The Whisper integration supports multiple backends. The cloud option uses OpenAI’s Whisper API with streaming transcription — audio is sent in chunks as you speak, and the transcript updates in real time in a small overlay window. The local option uses whisper.cpp via a bundled Rust binary that runs the model on your GPU or CPU. Local models are downloaded on demand and cached, with sizes ranging from 75MB (tiny) to 1.5GB (large). The tiny model is surprisingly accurate for clear speech and runs in under 100ms latency on Apple Silicon.
The text insertion mechanism uses OS-level accessibility APIs — CGEventPost on macOS for simulating keystrokes and SendInput on Windows. This means it works in any text field, including apps that block programmatic text insertion (like some terminal emulators and Electron apps). If the insertion API fails (e.g., the target app is not focused), OpenLess falls back to clipboard copy with a system notification, so your words are never lost. The clipboard content is restored after insertion, so your previous clipboard item isn’t overwritten.

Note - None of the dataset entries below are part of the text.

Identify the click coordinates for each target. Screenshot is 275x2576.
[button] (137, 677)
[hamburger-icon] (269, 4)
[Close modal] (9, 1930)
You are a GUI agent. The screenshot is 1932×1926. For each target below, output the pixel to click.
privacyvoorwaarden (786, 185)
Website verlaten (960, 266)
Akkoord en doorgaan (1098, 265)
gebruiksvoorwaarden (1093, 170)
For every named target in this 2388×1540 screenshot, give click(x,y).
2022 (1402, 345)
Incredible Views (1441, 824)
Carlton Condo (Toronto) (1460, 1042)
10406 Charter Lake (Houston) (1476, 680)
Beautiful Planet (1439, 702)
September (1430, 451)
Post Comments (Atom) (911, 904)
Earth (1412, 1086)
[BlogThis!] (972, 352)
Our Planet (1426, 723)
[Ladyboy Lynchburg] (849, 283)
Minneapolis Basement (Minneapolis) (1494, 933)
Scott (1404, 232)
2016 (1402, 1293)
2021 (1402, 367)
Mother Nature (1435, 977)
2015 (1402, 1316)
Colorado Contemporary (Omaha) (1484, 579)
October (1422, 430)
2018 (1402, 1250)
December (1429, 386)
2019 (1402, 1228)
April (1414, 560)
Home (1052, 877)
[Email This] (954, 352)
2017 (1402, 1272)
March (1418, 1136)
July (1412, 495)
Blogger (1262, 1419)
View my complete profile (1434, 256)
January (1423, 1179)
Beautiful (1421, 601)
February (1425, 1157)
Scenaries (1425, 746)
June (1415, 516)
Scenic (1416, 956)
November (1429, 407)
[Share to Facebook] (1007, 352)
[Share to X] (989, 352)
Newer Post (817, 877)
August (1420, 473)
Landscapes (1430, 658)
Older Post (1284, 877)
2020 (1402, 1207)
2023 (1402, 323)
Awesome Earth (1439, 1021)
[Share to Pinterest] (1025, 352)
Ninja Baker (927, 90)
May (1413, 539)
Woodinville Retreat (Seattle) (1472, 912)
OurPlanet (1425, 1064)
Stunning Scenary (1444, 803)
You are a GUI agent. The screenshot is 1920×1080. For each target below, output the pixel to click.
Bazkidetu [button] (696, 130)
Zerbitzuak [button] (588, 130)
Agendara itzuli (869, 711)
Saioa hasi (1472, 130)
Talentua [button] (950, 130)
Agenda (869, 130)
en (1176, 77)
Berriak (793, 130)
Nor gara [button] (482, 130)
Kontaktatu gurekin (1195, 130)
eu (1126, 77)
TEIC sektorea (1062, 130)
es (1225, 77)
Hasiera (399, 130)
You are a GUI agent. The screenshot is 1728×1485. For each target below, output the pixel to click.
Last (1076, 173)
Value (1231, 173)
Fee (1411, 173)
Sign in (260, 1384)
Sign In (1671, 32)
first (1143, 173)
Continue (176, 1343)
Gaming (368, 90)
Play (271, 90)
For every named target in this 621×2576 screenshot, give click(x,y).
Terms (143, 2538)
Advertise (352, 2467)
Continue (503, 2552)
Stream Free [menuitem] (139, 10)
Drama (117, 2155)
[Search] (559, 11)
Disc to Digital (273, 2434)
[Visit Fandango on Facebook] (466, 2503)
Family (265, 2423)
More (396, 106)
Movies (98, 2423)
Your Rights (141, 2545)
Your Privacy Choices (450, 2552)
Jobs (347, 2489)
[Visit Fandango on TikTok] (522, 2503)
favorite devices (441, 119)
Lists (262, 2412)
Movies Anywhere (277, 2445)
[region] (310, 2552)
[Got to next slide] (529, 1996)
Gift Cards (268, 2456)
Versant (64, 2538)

For privacy-conscious users, OpenLess includes an offline mode toggle. When enabled, all processing — transcription via local Whisper and polishing via local Ollama — stays on-device. No audio or text leaves the machine. The offline mode requires at least 8GB RAM for the medium Whisper model and an Ollama instance with a capable model, but the setup is one-time and documented in the README.
Conclusion
OpenLess addresses a real friction point — getting thoughts into any app quickly without fussing over grammar and structure. The style pack system makes it adaptable to different contexts, and the local mode keeps sensitive conversations private. For developers and writers who spend their day in text fields, it’s a well-implemented productivity multiplier.